# Happy Grass - Not



## Jeremy Schrader (Feb 7, 2009)

As you guys will know I am working on getting my casts sorted via practice with the 200 gram lead. Well I had another session yesterday down at Geelong with Lee . 

Have a look at this video clip and you will understand why I've called it happy Grass , Lee and his son couldn't stop laughing. 

Enjoy.

http://www.youtube.com/watch?v=j9OCwbEIpYk


----------



## AbuMike (Sep 3, 2007)

Man that was halirious......Glad you didn't fold the rod......


----------



## Cdog (Mar 18, 2002)

Done that with water but never grass.


----------



## fishnuttz (Jun 27, 2008)

I had that problem alot last summer . Couldn't tell you why though


----------



## abloke (Oct 12, 2010)

Geeze Jeremy!...and I was going to ask you for advice..I'm shattered! lol lol

Darren


----------



## Hudak (Sep 10, 2007)

I must say, you get all 10's for that recovery.
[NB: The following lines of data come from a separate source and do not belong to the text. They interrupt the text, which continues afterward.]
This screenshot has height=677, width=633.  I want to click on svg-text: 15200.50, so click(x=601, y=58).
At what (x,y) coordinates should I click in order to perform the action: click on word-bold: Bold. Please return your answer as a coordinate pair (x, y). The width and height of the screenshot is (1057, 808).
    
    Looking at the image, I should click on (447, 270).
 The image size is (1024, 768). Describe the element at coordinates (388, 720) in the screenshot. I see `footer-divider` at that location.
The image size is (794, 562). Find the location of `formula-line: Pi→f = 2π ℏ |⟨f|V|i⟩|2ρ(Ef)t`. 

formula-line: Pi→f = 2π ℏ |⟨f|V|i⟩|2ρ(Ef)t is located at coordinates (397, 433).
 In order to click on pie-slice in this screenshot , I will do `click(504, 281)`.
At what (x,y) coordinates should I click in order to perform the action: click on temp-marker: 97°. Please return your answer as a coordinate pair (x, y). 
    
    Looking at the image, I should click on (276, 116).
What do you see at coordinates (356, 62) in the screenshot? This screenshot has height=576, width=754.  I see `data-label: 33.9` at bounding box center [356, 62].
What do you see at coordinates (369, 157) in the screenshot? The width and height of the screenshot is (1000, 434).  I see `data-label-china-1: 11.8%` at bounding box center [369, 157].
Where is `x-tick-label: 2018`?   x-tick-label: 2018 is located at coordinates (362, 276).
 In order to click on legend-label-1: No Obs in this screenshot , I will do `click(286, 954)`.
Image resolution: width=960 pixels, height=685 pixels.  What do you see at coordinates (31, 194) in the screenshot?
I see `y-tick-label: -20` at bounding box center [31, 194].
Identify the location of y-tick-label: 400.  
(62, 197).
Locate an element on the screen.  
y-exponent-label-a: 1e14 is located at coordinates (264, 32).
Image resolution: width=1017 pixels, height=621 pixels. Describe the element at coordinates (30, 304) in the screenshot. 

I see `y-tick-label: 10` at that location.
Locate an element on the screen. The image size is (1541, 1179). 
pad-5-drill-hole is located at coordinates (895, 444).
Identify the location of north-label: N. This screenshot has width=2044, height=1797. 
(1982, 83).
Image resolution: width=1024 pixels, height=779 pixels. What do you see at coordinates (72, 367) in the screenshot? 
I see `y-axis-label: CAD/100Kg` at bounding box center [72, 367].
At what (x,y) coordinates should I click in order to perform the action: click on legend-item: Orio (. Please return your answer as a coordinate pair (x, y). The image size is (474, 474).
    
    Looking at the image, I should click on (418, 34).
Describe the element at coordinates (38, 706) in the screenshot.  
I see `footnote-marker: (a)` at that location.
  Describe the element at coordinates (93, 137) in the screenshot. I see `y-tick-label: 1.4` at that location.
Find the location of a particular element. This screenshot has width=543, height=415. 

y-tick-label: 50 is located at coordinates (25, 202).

I still don't know how you didn't end up on your arse!!!


----------



## Danman (Dec 13, 2007)




----------



## RuddeDogg (Mar 20, 2004)

That was too funny.


----------



## Jeremy Schrader (Feb 7, 2009)

Guys just for a few more laughs here a post Lee put up that shows the cast from a differrent angle - Enjoy

This is last weeks practice session with my youngest son Sam, Jeremy and myself.

Sam using a 10-12 wt fly rod set up for spinning, me using the Kompressor GB and Jeremy using his TT hybrid.

enjoy

http://www.youtube.com/watch?v=uRMgHWjT4zo


----------